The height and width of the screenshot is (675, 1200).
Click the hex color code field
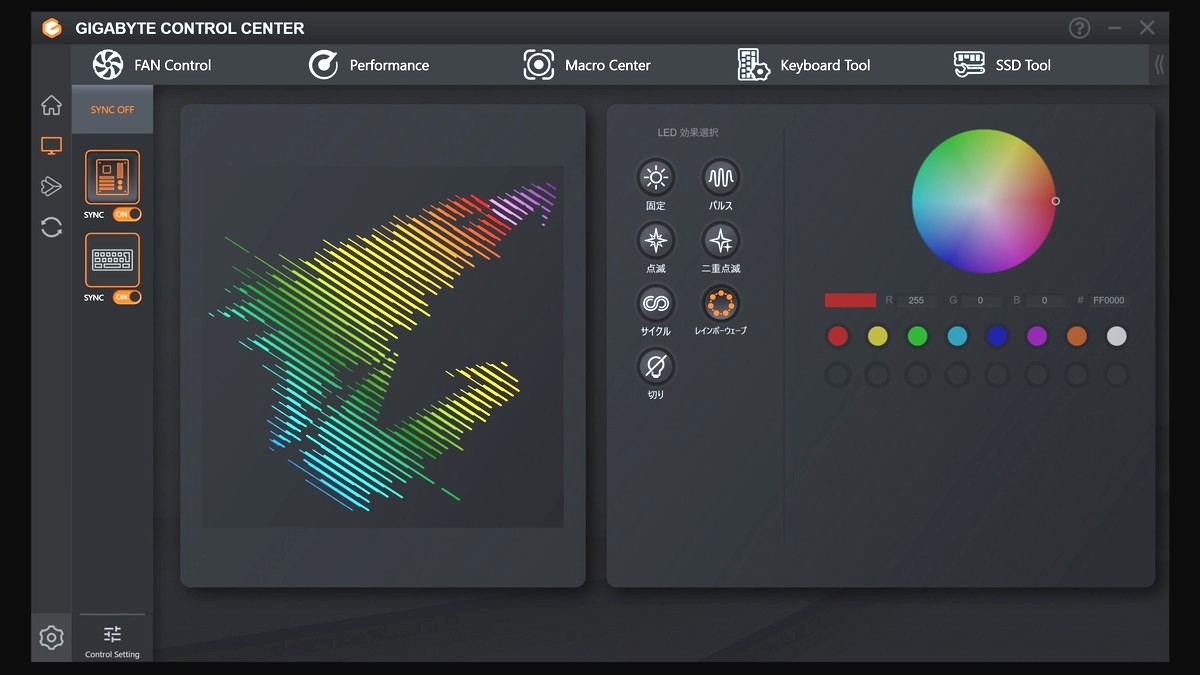[1108, 300]
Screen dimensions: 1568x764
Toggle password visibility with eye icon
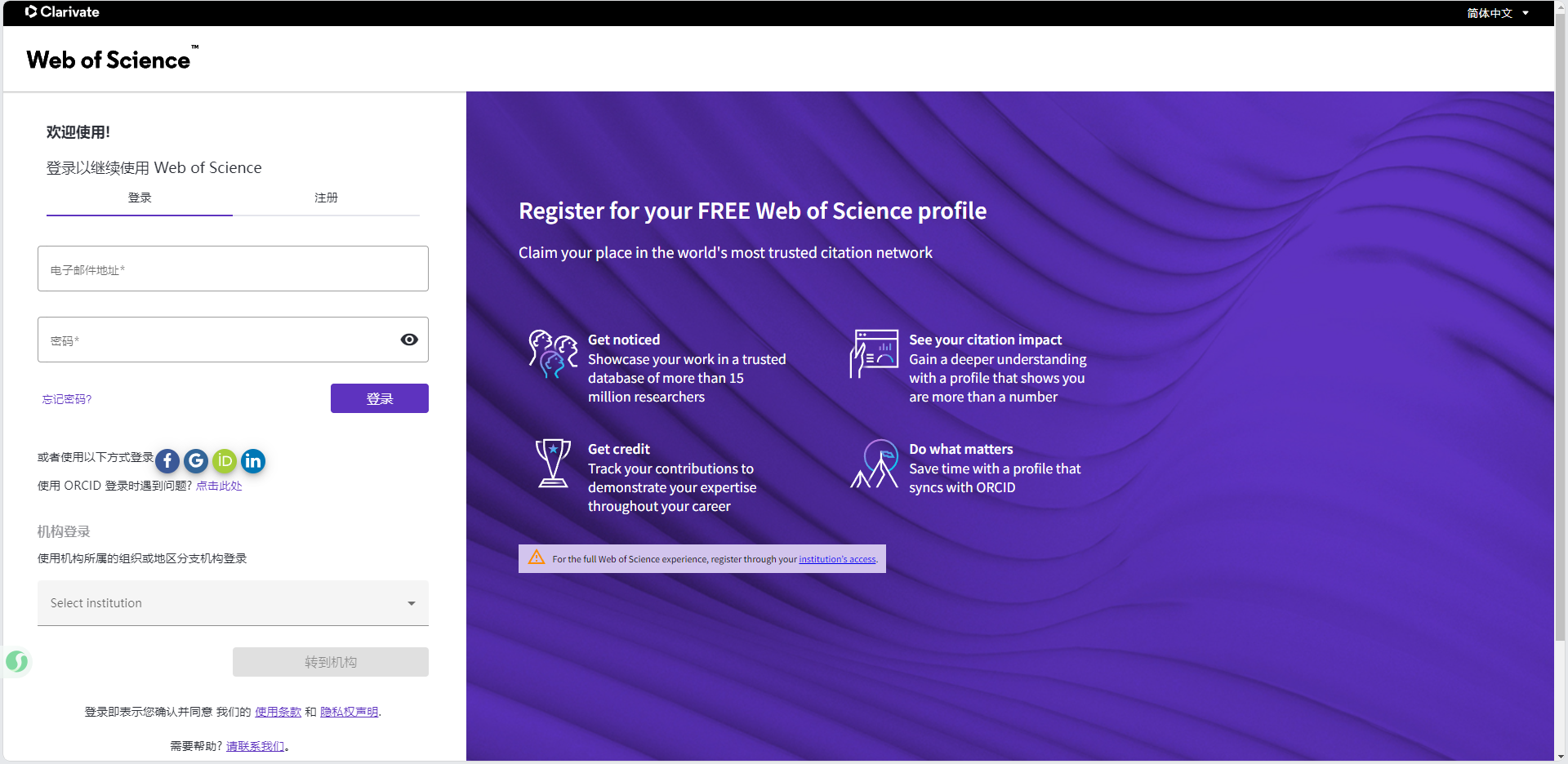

☆ ☆ ☆

> GOAL OF THE EXERCISE: Print out the records in full and exactly, dropping every picture.

> RESULT:
The height and width of the screenshot is (675, 1200).
Click the hex color code field
[1108, 300]
Screen dimensions: 1568x764
Toggle password visibility with eye icon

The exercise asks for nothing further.